Gargantuesque pantagruelique, la vie primaire foisonne, la merde et le sang font mieux que l'engrais dans cette Cour des miracles de Lisbonne où se vautrent deux garnements à l'ombre de ces " ventres qui se remplissent à l excès de manger et de boire". Les mots qui sentent mauvais se bousculent dans les effluves des bêtes qu'on égorge. C'est dans ce cloaque que sont nés Agar et Faustino. Pour manger ils se faufilent dans ces ripailles dans ce grouillemnt de "paillards à moitié nus qui voient des phallus poursuivre des nymphes hurlant d'allégresse" et des prêtres orduriers.
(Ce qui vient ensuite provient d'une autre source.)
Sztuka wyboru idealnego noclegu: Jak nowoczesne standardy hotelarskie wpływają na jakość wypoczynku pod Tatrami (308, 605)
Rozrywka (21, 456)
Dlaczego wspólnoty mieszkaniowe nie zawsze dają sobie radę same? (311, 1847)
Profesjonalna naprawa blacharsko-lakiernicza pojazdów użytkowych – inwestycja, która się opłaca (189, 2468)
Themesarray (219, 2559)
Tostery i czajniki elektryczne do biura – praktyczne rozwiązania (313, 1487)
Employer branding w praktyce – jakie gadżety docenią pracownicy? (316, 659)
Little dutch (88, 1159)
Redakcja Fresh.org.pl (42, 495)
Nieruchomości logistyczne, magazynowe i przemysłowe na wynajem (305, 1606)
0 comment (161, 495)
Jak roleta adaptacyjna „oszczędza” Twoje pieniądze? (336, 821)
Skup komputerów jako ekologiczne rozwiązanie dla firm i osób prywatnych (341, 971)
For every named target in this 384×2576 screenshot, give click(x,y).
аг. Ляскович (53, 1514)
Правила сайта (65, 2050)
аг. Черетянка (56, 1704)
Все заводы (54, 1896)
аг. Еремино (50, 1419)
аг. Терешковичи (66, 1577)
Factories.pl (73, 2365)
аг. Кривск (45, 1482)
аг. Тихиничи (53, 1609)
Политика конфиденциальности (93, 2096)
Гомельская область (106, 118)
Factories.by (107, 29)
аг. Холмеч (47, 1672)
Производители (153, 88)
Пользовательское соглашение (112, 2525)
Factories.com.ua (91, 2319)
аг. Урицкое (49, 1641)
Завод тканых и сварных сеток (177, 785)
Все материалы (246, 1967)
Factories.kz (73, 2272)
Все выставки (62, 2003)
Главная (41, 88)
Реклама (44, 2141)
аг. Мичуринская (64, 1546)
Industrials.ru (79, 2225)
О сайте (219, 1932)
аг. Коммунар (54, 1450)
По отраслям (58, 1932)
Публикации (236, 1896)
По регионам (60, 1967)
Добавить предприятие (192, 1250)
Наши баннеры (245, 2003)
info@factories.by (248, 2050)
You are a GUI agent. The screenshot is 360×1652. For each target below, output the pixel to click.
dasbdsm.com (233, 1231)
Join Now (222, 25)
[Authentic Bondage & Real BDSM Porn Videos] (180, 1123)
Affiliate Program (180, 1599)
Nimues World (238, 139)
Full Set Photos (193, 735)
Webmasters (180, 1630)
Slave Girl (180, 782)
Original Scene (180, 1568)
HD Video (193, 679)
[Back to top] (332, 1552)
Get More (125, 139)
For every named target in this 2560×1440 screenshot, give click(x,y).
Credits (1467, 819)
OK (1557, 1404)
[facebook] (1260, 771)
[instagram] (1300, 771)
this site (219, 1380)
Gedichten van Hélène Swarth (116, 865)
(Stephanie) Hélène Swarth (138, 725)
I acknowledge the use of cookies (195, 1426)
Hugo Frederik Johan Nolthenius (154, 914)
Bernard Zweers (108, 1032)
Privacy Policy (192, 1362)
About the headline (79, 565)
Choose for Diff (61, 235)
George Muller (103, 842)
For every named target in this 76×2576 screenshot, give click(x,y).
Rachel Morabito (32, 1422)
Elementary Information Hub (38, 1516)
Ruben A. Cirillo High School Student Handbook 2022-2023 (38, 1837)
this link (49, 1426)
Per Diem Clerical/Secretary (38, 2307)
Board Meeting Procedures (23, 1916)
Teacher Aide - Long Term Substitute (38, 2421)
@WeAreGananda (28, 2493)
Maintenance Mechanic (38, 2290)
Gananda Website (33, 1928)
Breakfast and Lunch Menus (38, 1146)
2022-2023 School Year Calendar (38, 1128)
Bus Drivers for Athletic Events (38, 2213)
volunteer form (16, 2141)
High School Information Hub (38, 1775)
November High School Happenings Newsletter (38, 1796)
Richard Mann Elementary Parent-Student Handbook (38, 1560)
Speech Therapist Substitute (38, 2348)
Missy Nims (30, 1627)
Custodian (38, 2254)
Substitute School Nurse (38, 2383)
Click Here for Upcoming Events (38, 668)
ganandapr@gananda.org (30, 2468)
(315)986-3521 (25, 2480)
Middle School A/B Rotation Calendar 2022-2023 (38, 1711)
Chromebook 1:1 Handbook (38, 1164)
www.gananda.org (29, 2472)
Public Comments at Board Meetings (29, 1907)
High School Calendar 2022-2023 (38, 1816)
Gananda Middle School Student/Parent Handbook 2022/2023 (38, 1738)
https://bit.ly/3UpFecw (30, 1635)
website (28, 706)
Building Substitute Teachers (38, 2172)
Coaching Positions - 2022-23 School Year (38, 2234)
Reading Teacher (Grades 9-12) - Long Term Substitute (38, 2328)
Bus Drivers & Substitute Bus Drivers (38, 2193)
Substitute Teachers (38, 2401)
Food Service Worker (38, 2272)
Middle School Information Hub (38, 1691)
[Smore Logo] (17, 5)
Nous sommes en 1488 à Lisbonne à la veille de la diffusion de l'imprimerie. Les garnements qui finissent par se faire prendre sont sauvés parle père Cristevero, un géant de 7 pieds de haut, "des pognes de bucheron , le visage dissimulé sous une barbe noire qui sentait l'oignon et la morue qui le faisait ressembler à Moïse que Michel Ange n'avait pas encore sculpté". Comme c'est magistralement bien écrit ! C'est dans cette crypte qu'Adar commence à dévorer un vieux Codex pour ne pas mourir de faim. C'est le goût âcre du premier livre qu'un enfant perdu ait jamais mangé pour survivre, mais c'est un poison. En s'échappant Adar est condamné à errer dans les bibliotheques alors que son frere fait sauter les rubis et les émeraudes des manuscrits "où il y a plus d'or et de diamants que dans toutes les bibliothèques du Portugal. Adar reconnaît un codex comme la louve ses petits en reniflant l'odeur chargée d'encre séche. Manger mille codex c'etait une folie, 200 000 pages comme un ogre qui va exploser . Ce livre unique ecrit en cinq langues entremêlées le transforme en livre et le livre en lui même. Pas besoin de lire le livre je l'ai mangé .Le style est d'une richesse insolente, le mode d'emploi est meme livré a la fin. Stephane Malandrin avec son premier roman se révèle un ecrivain rare. Pourtant je reste sur ma faim.